Namanya alam demokrasi memang memberikan kebebasan dan  persamaan hak di muka  hukum dan jaminan kesempatan yang  sama untuk siapa saja mau menjadi apa saja.  Nah ketika mereka menikmati kebebasan ini, namun abai akan norma politik bertanggung jawab malah mengandalkan politik itu cair, ya sudah jadinya kelucuan dan kelucuan.

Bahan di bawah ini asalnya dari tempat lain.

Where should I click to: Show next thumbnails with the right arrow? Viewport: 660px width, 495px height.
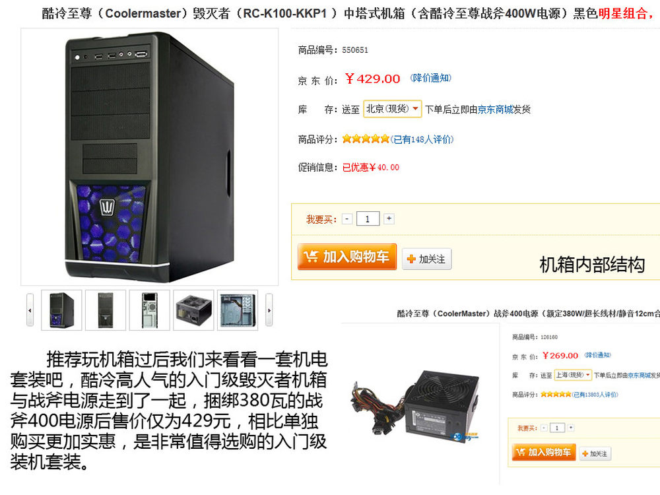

Semua tentu paham, tahu, dan mengerti UU pemilu itu penetapan pemenang ada pada KPU dan hasil perselisihan jika berkaitan dengan suara ada pada Bawaslu, namun jika perselisihan itu berkaitan dengan cara atau kinerja masih ada upaya MK. Itu pasti dipahami dengan baik oleh para doktor dan bahkan profesor hukum dan politik. Namun toh masih saja ngeyel menuntut ke MA.

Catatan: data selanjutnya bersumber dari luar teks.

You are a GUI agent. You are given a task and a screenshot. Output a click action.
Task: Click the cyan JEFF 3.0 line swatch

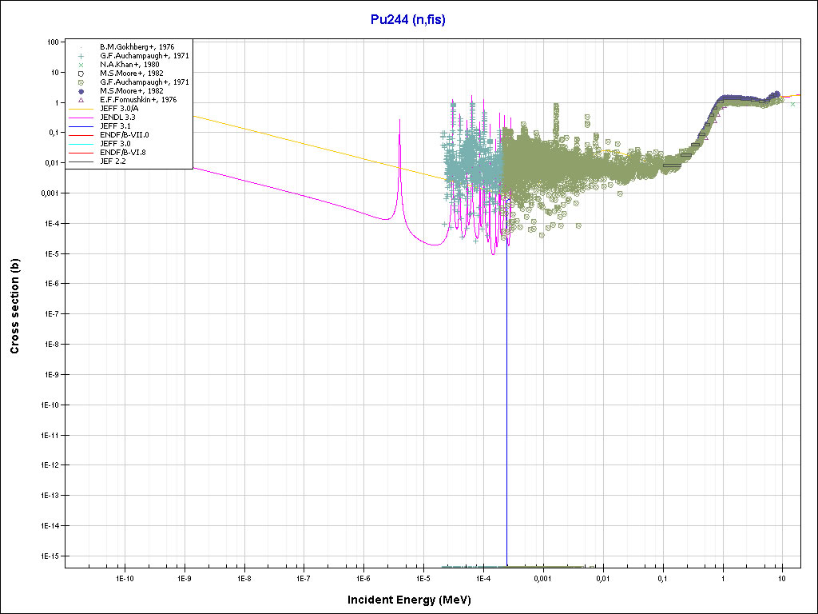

Ketika mengupayakan mengubah kekalahan menjadi kemenangan ke MK itu  pun lahirlah drama kelucuan demi kelucuan. Ada saksi yang ternyata ada terdakwa, ujung-ujungnya ia masuk bui lebih awal. Ada saksi yang bingung apa yang harus ia katakan, bukti yang ia yakini ternyata tidak ada dalam daftar. Bersama para pegacara malah kisruh sendiri.
Ada saksi yang terkencing-kencing, mirip dengan Nunung kalau melawak saking lucunya sampai pipis di tempat. Lagi-lagi sama kan kisah Nunung dan politikus pemilu kali ini. Kelucuan yang cukup mahal tapinya.
Menuntut Ketua Umum menentukan mereka menjadi caleg terpilih yang menjadi anggota dewan. Ini juga lucu yang menentukan menjadi wakil rakyat atau bukan itu pemilih, rakyat yang memilih mereka, jumlah pemilih yang cukup. Penetapan oleh KPU atas pilihan rakyat, bukan penetapan ketum atas perintah pengadilan negeri.
Lucu atau maaf naif, kog malah kembali ke era Orba saja di mana nama-nama tergantu sang bos besar ini di  nomor ini dan pasti jadi. Terkenal dengan istilah caleg nomor sepatu yang hanya penggembira semata karena nomor bawah yang tidak akan pernah ada suara menjangkau mereka.
KPU bukan pengadilan negeri pula, entah ini ide atau gagasan dari mana ada model paling baru, sehingga mereka menuntut model demikian. Kekalahan itu soal jumlah pemilih bukan soal ketua umum.